No returns

No returns at the box office today. I had to find a new hiding place. Which I kind of expected, given that it’s Sunday, when most productions give their casts a well-deserved rest.

I was running away. As it usually happens when I finally get to be on my own for a few hours without it meaning I’m at work. Running away from the hurt, the subtle threats, my self-blaming brain. So I ran. Got onto a train. Mixed with the crowd. Found a spot that held no memories.

It’s funny how you never really get to know London. The bitch that she is. You can love her and hate her and go around in circles whilst she draws you in only to spit you out again. And then start over. Again and again and again. Still, she has a chunk of my heart. And won’t let go.

It had been forever since the last time I had been anywhere near Cambridge Circus. It looked very different. Not so much because of the unexpected Cursed Child nest thing on top of the Palace theatre. It was the vibe on Charing Cross road, walking up to it. And the All Bar One’s corner now occupied by a shameless MacDonald. A familiar place that I could not quite recognise. I walked down Shaftesbury Avenue, random memories flooding in, as they do.

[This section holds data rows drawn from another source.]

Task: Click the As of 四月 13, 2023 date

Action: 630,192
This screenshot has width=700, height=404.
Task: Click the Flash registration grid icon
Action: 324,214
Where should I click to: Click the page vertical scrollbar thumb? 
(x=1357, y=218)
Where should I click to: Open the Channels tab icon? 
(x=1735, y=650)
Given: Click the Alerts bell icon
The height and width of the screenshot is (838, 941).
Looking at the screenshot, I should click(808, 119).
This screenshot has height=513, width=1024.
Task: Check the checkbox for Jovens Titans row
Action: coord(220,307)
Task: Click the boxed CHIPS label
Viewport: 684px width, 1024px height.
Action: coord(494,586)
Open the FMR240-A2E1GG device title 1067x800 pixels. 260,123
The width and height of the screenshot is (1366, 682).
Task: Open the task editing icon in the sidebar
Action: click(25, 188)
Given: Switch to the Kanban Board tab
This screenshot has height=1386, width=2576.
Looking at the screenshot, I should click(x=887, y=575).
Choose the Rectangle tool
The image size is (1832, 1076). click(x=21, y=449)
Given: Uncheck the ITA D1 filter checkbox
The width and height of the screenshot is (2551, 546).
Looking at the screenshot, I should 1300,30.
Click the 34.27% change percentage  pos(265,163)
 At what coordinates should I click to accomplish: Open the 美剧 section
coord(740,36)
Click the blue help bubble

The Theatre Café was not as my cynical self expected it. Not flashy, not pretentious, not even a rip-off. Quite a way at the other end of the spectrum, it proved to be a concentrate of all that’s good about London. A small and cosy venue you wouldn’t know is there unless you were looking for it, packed with people of different ages, staffed with amazing humans who knew the lyrics to all songs and made you feel like you had just inadvertently stepped through some looking glass of sorts. I had somehow walked into a special little club where kids, teenagers and grown-ups alike were happy to scribble their names on a list and belt those west end hits out from the heart. It made little difference whether they sounded like keen students just out of music and drama school or more like x-factor hopefuls, everybody in the room cheered and clapped enthusiastically, celebrating either talent or courage or both. The warmth of the place was calming and healing. I was an alien but nobody minded. Friendly faces made space for me on a bench; gave me coffee and musical hugs.

I walked out into the noise, wandered down some back streets, jumped on a bus to a destination I didn’t know. I’m on a train back. To the hurt and the subtle threats. But the self-blaming has gone and all scrapes and scratches are dry. Bring it on.